TEXT SEGMENT:
------------------------------------------------
Instead, I'm going to show you the new job definition, and the matrix setup that goes with it. One thing I learned while doing this is that GitHub's workflow documentation does not really give the matrix feature justice because they use such simple examples. Here's the matrix definition I came up with for our new job definition. I'll briefly explain how the matrix feature works in case you are unfamiliar with it:

# .github/workflows/ci.yml
tests:
  name: ${{ matrix.make.name }} (${{ matrix.os }})
  runs-on: ${{ matrix.os }}
  strategy:
    fail-fast: false
    matrix:
      os: [ubuntu-latest, macos-latest]
      rust: [stable]
      make:
        - name: Clippy
          task: "check-clippy"
        - name: Unit tests
          task: "build-all-test run-all-unit-test"
        - name: Doc tests
          task: "run-all-doc-test"
      include:
        - os: ubuntu-latest
          sccache-path: /home/runner/.cache/sccache
        - os: macos-latest
          sccache-path: /Users/runner/Library/Caches/Mozilla.sccache
      exclude:
        - os: macos-latest
          rust: stable
          make:
            name: Clippy

The part of this that we're interested in is the matrix object. Notice that it is a proper key-value object, it has keys os, rust, and make. These keys are arbitrary, you can choose any names that you want for them. I like to think of them as the "dimensions" of the matrix. The value at each of these keys must be a list:

For the key os, the list is [ubuntu-latest, macos-latest].
For the key rust, we have a list with a single element: [stable].
And even though the value under make looks different, notice that it is still a list, it is just a list of more yaml objects.

When GitHub Actions reads your job definition, it performs a sort of cross-product on each entry in your matrix, creating a list of all the combinations of items in your lists. For this matrix definition, GitHub will generate the following list of configurations to run the job with:

- os: ubuntu-latest
  rust: stable
  make:
    name: Clippy
    task: "check-clippy"
------------------------------------------------
MATERIAL SUPPLIED:
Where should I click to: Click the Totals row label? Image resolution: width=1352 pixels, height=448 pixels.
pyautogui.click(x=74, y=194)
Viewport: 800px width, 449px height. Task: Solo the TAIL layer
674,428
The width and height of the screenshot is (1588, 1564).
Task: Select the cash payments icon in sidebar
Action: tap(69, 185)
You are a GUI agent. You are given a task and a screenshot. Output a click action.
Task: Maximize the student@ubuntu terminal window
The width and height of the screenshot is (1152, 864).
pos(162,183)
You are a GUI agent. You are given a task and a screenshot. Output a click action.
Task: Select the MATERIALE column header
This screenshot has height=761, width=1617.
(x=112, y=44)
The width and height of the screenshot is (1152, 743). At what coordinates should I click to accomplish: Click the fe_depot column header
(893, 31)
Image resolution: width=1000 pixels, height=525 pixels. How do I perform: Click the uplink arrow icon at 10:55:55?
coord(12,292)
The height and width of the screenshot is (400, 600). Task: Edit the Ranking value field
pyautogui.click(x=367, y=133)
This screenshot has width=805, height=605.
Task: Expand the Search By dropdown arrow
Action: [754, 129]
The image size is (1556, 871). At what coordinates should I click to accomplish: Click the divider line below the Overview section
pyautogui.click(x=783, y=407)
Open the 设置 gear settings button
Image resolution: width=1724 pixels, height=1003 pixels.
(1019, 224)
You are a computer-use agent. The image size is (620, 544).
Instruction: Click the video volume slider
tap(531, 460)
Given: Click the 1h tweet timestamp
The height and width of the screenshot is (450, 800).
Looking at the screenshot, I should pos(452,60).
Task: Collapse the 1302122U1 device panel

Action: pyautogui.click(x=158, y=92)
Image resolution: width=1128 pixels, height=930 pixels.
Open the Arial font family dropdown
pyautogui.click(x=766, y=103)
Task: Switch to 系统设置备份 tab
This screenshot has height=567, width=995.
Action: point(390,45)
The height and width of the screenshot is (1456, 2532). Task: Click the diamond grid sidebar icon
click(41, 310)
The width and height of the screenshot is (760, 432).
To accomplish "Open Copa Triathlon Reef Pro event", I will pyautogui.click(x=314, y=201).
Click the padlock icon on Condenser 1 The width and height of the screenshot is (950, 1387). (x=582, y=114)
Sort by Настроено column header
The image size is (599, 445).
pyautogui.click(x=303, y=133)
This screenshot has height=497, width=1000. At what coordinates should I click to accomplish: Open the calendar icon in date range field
------------------------------------------------
INSTRUCTIONS TO FOLLOW:
Rewrite the matrix passage from the words "The part of" and stop after "more yaml objects.", swapping "dimensions" for "axes". Rely only on the matrix passage for what follows.

TASK RESPONSE:
The part of this that we're interested in is the matrix object. Notice that it is a proper key-value object, it has keys os, rust, and make. These keys are arbitrary, you can choose any names that you want for them. I like to think of them as the "axes" of the matrix. The value at each of these keys must be a list:

For the key os, the list is [ubuntu-latest, macos-latest].
For the key rust, we have a list with a single element: [stable].
And even though the value under make looks different, notice that it is still a list, it is just a list of more yaml objects.